There are dimpled chads, pregnant chads, hanging chads, swing-door chads and tri-chads by three corners, which are being examined by vote counters in Florida by holding ballots to the light to determine the "intent" of the voters.
"It's obvious in the interpretation of the chads there appears to be no standard to determine voter intent based on hanging chads," said Todd Gaziano, a senior fellow in legal studies at the Heritage Foundation.
"Even if consistent standards are applied, different people have the ability to interrupt it, and the intentional or unintentional bias is something to be concerned about," Mr. Gaziano said.
"Everyone who watched the disputes and counter-disputes now understands how standards and subjective hand counts is why we went from hand counting to machines to begin with," Mr. Gaziano said.
Eliminating paper ballots in favor of machines was one way to eliminate voter fraud. Party officials would trade half-pints of whiskey or $10 to $20 in cash for ballots and votes.
So blatant was the practice that after Kentucky Gov. John Y. Brown lost a Democratic primary bid to Wallace G. Wilkinson in 1987, a county coordinator in Mr. Brown's campaign called the Louisville Courier-Journal to complain on the record that Mr. Wilkinson's campaign had unfairly raised the price of a vote from $20 to $25 on Election Day.

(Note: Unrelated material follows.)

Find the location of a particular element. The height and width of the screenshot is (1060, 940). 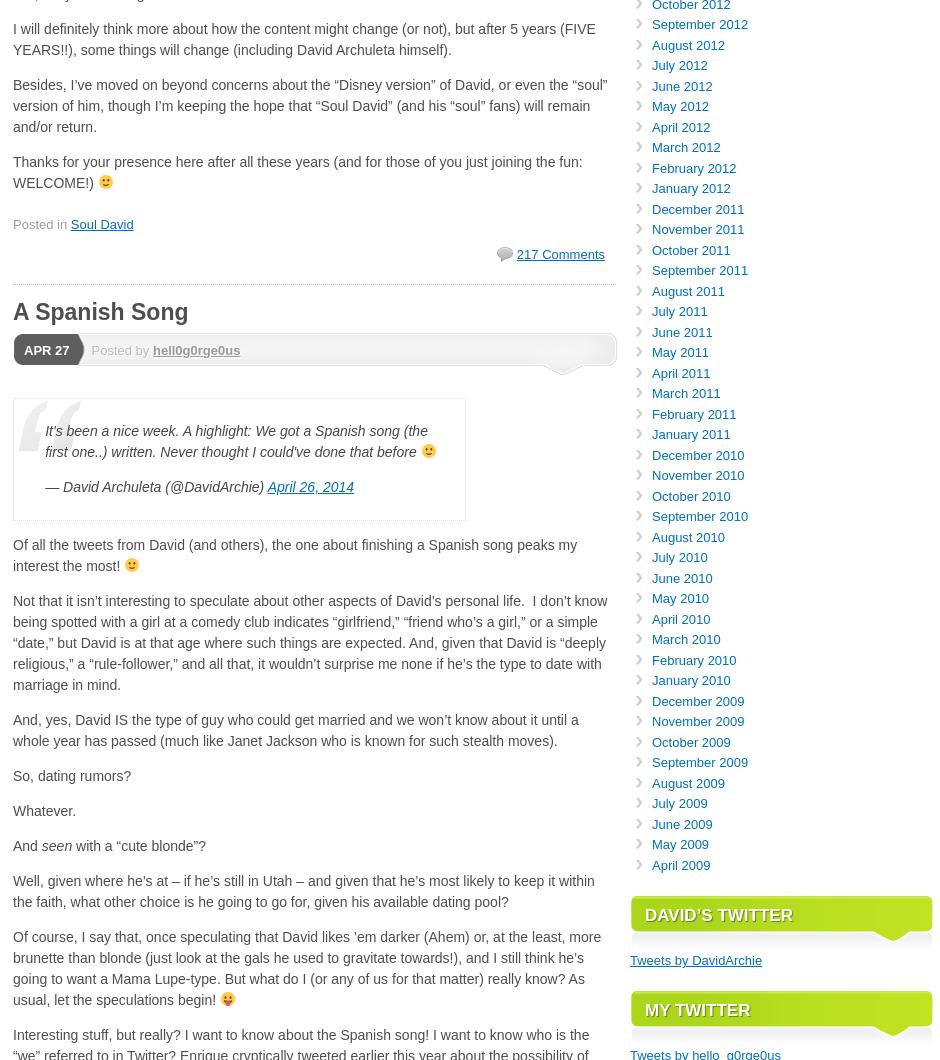

'So, dating rumors?' is located at coordinates (12, 773).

The most popular form of voter fraud is through a voting chain or by precinct captains stuffing the box after the polls close.
The voting chain begins with one voter substituting his ballot with a blank sheet of paper in the ballot box. The voter delivers the blank ballot to a campaign official waiting outside the polling place and is paid. The official marks the ballot for the specific candidate, then gives it to another voter, who drops the marked ballot into the box and gives his blank ballot back to the official in exchange for money, thus continuing the chain.
Ballot boxes are stuffed after the polls close. The campaign notifies the precinct captains how many votes the candidate needs to win the precinct.
If the total is not reached, officials cast additional ballots under the names of those on the voter list who did not show up to vote, including those known to be dead.
An oft-repeated quote from Louisiana's late Gov. Earl Long sums it up: "When I die, bury me in Winnfield Parish, because I would still like to vote."
"Cheating in the past involved voting the dead, voting early and voting twice, but you generally could not vote after Election Day not even the dead," said one political strategist, speaking on the condition of anonymity of his name, party affiliation and Southern home state.
"We've reached the 21st century and we are still cheating in ways they didn't even dream of in the 18th century. There has to be massive reform next year," the strategist said.
In Milwaukee, WISN-TV reported on Nov. 5, two days before the election, that volunteers for Mr. Gore's campaign used free cigarettes to entice homeless men to follow them to election offices and cast absentee ballots. The Gore campaign told the station the volunteers were acting without authorization and stopped the practice.
The call for more money to purchase new equipment to stop voter fraud has already begun in Washington and on the grass-roots level in Florida. Pundits and politicians predict it will cost millions to upgrade election procedures throughout the nation to protect the integrity of votes.
Some old dogs learn new tricks. The Voting Integrity Project assisted in a case that led to the Nov. 30, 1999, conviction of former U.S. Rep. Austin J. Murphy, Pennsylvania Democrat, for violating the state's election code.
Murphy and others were accused of putting fraudulent votes in the names of nursing home patients in his 1997 re-election bid. Murphy denied any involvement with election tampering.